* [Exercise details]
Render the stretch of the listing from the line containing "You are a GUI" through the end of the listing as a JSON list of strings, one string per line, with blank lines omitted. Leave the pictures out of the answer.

[start]

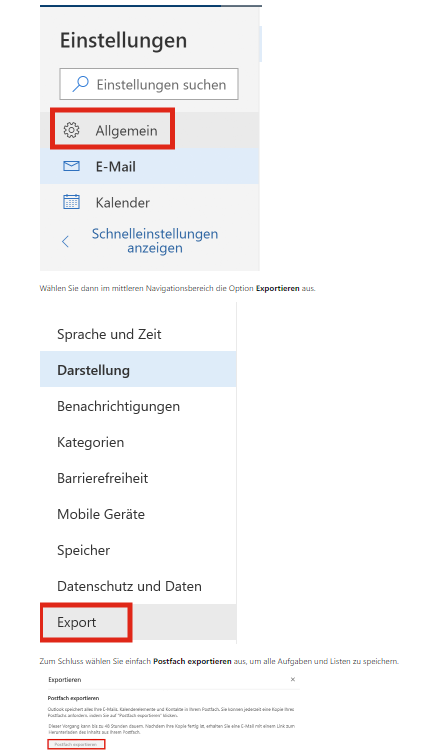Click the magnifier icon in settings search
Image resolution: width=444 pixels, height=756 pixels.
pos(81,84)
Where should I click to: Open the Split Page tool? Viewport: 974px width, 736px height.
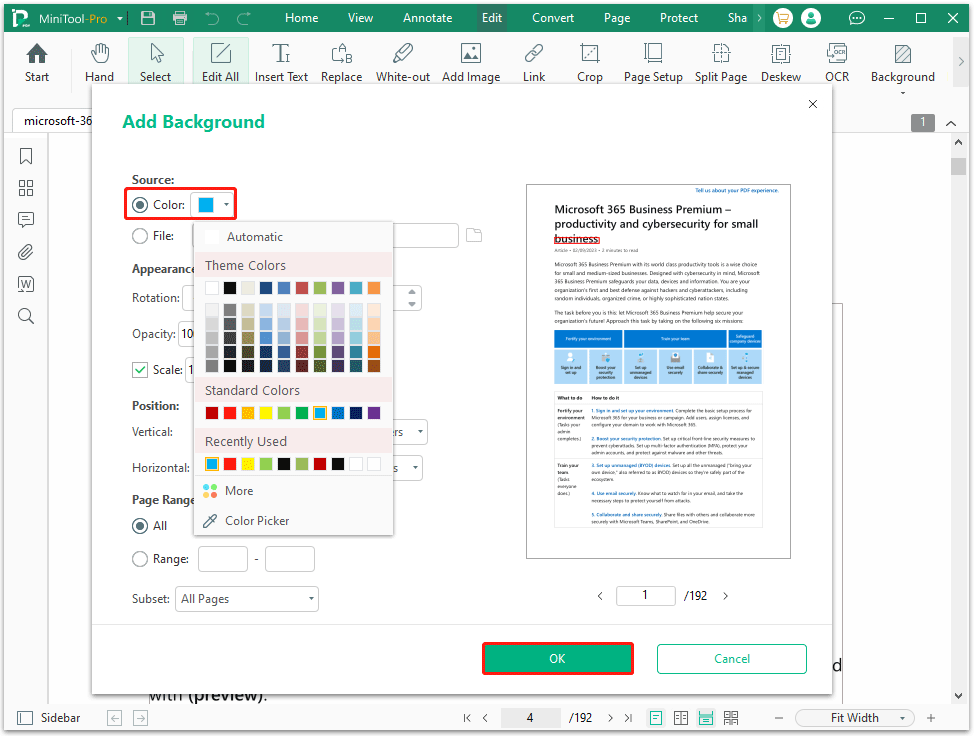pyautogui.click(x=720, y=60)
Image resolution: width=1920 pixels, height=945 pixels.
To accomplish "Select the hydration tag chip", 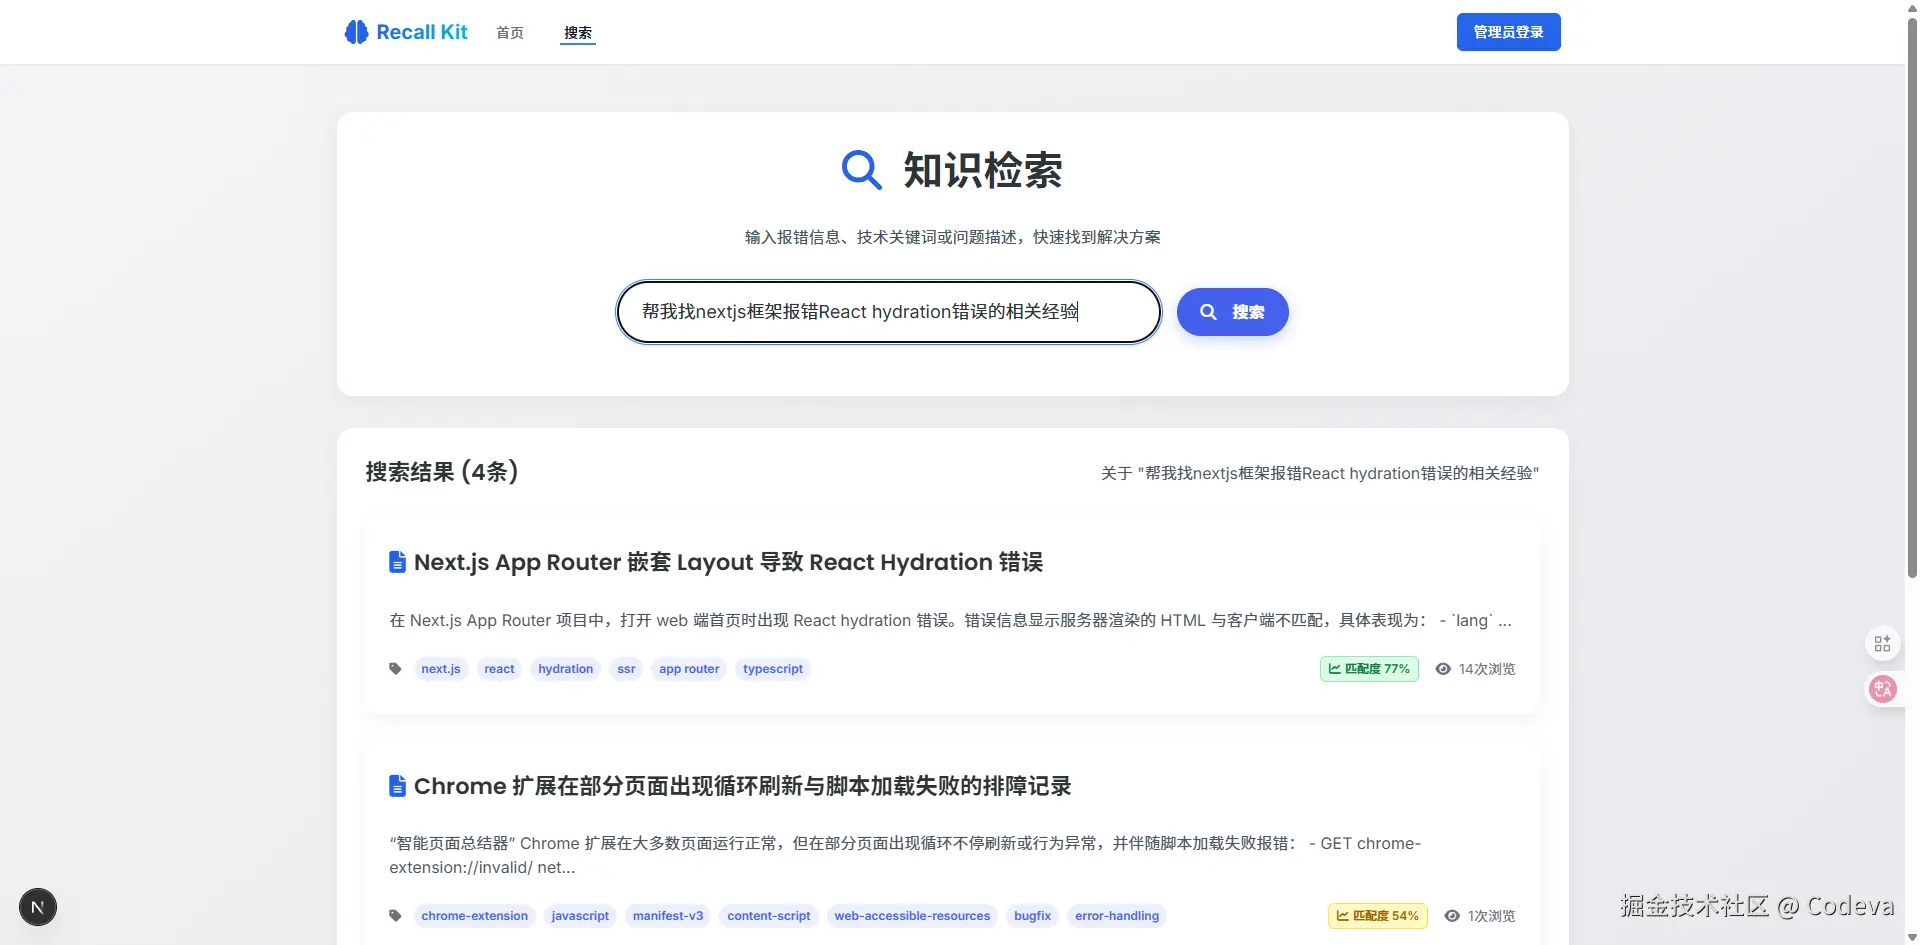I will 565,668.
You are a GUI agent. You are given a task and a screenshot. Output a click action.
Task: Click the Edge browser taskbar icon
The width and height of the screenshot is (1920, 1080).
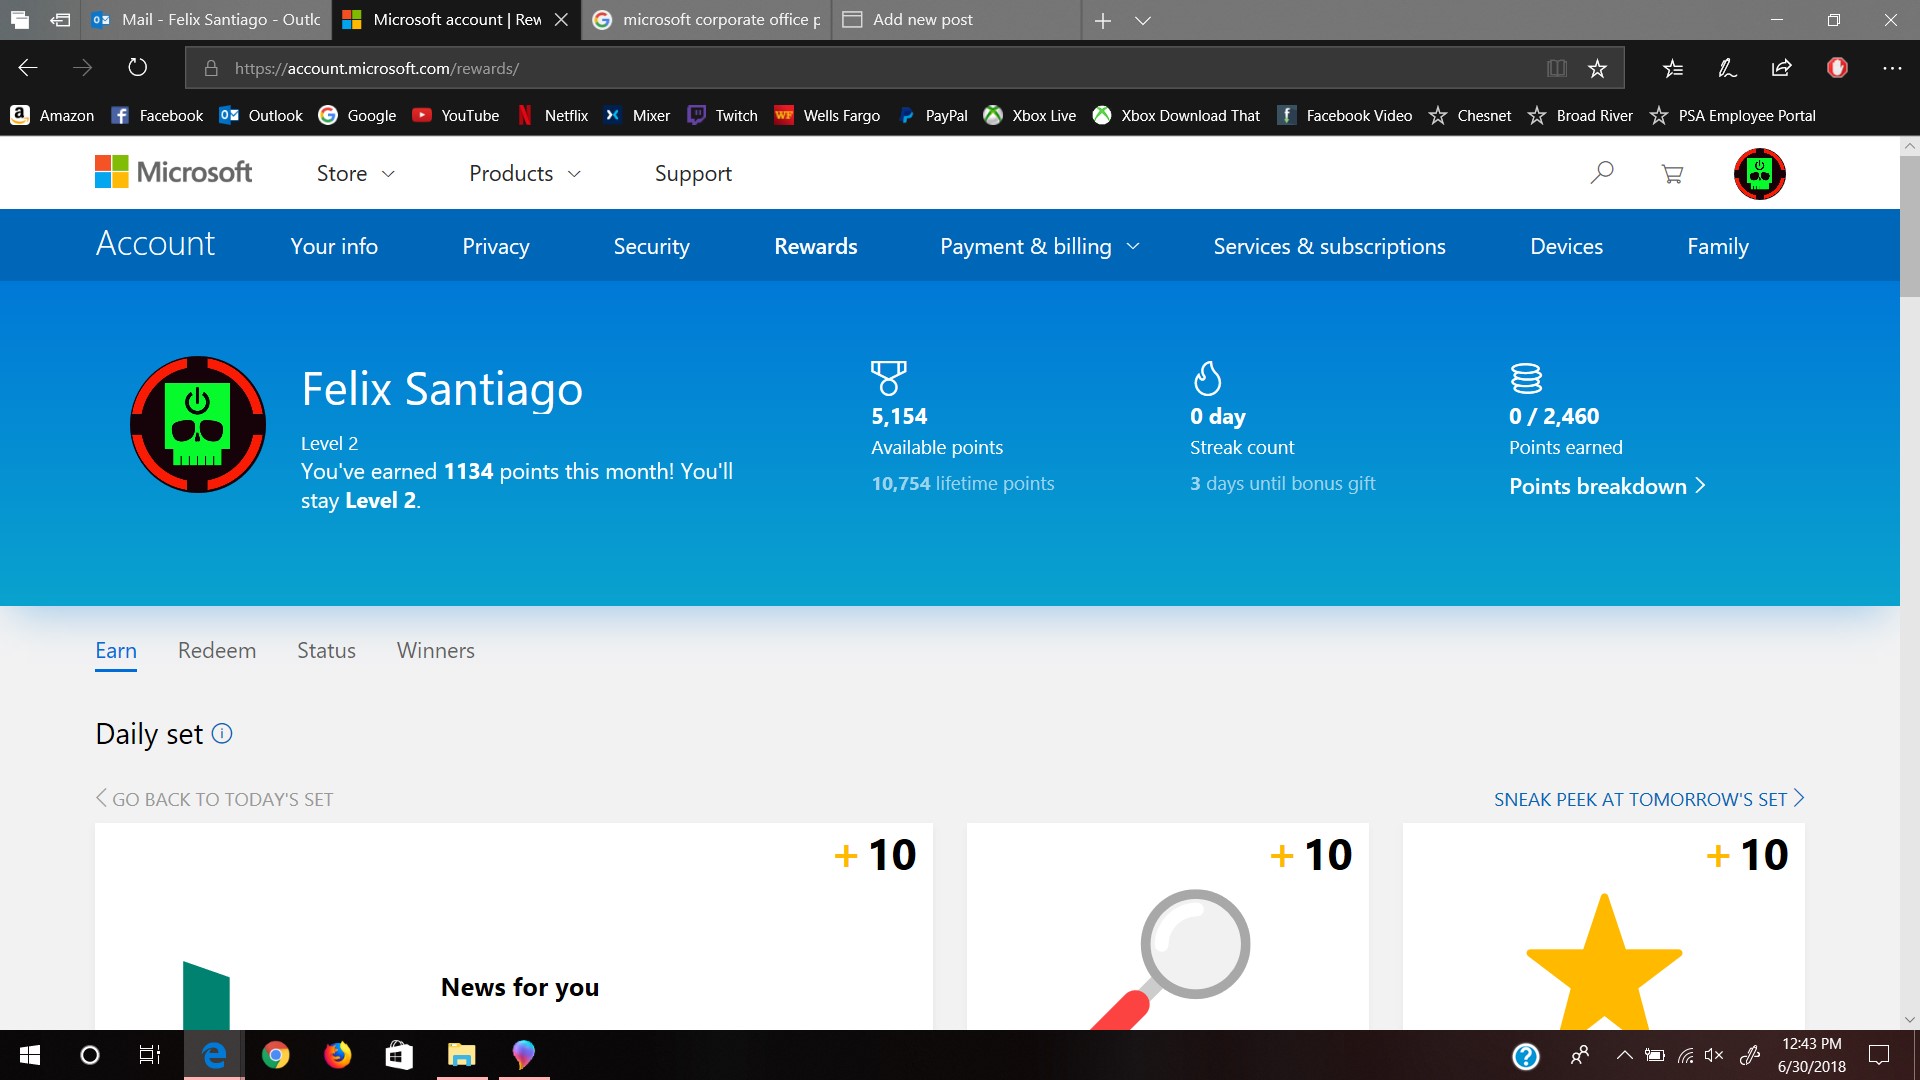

[end]

* [Written answer]
[
  "You are a GUI agent. You are given a task and a screenshot. Output a click action.",
  "Task: Click the Edge browser taskbar icon",
  "The width and height of the screenshot is (1920, 1080)."
]